Judiciary denies probing Mubarak over Hawass charges

Ahram Online, Tuesday 3 Apr 2012

As former minister of antiquities Zahi Hawass continues to drag the Mubarak name into the case filed against him, the judiciary denies questioning former first lady Suzanne Mubarak over artefacts charges

Zahi Hawass
Former Egyptian antiquities chief Zahi Hawass (Photo: AP)

A judicial figure at the Public Funds Prosecution Office has denied reports circulated in different media outlets that former first lady Suzanne Mubarak was questioned in relation to charges filed against the former minister of state for antiquities, Zahi Hawass.  

Hawass is facing charges involving the squandering of public funds and the theft of Egyptian antiquities during his decades-long career as an archaeologist and later as secretary-general of the Egyptian Supreme Council of Antiquities and as minister of state for the recently-created Ministry for Antiquities.

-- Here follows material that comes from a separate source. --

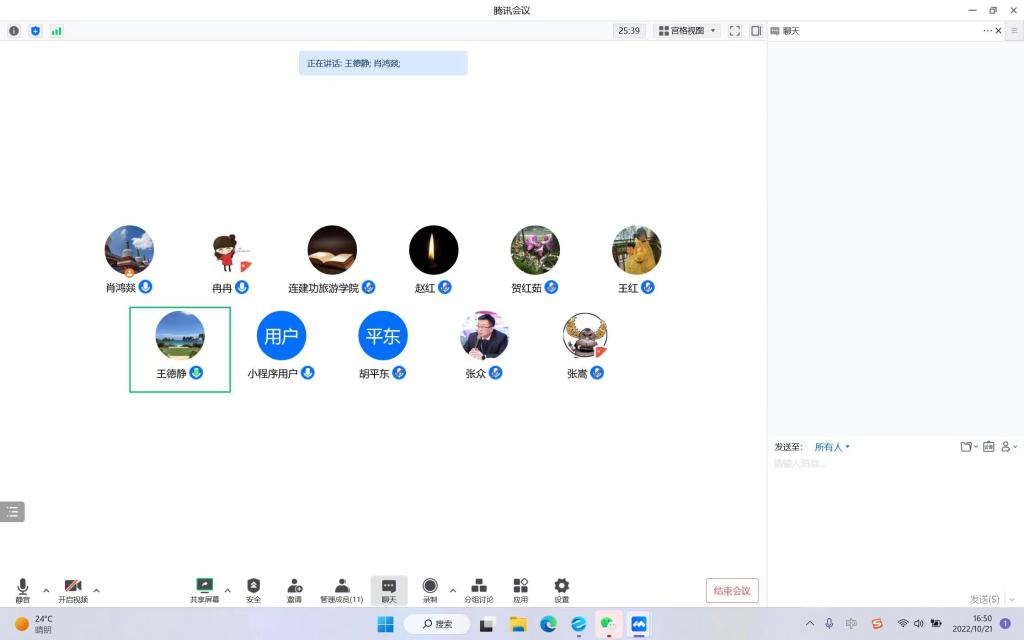Open the 邀请 invite icon
Viewport: 1024px width, 640px height.
coord(295,589)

On Monday the prosecution opened an investigation into Hawass, who faces seven charges filed against him by a number of archaeologists, including the editor-in-chief of a literary magazine.

In a Monday meeting with Ali El-Hawari, a lawyer from the Public Funds Prosecution Office, Hawass presented a number of documents outlining the inaccuracy of the charges filed against him, reported the Al-Ahram Arabic website.

El-Hawari ordered the formation of a committee made up of a number of experts from the judiciary and the antiquities field to study all the documents presented both by Hawass and the regulatory authorities.

He argued that all the proceeds from the exhibitions, which he either attended or hosted, were donated to the children's cancer hospital '57357' in Manial in Cairo, and a number of other projects by the Mubarak family for children.  

Hawass is accused of making a deal with the American Geographical Society to display rare Egyptian antiquities in exhibitions across the United States and Australia, which stands in violation of the 1983 Egyptian law on the protection of antiquities.

In 2003, Hawass allowed for the transfer and display of 143 objects from the Egyptian Museum to Washington DC, which are yet to be returned to Egypt.